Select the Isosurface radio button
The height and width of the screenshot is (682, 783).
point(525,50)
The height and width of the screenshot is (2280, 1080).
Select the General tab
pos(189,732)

Task description >> Return every line of the listing above verbatim, keeping the original order.

Output below >>
Select the Isosurface radio button
The height and width of the screenshot is (682, 783).
point(525,50)
The height and width of the screenshot is (2280, 1080).
Select the General tab
pos(189,732)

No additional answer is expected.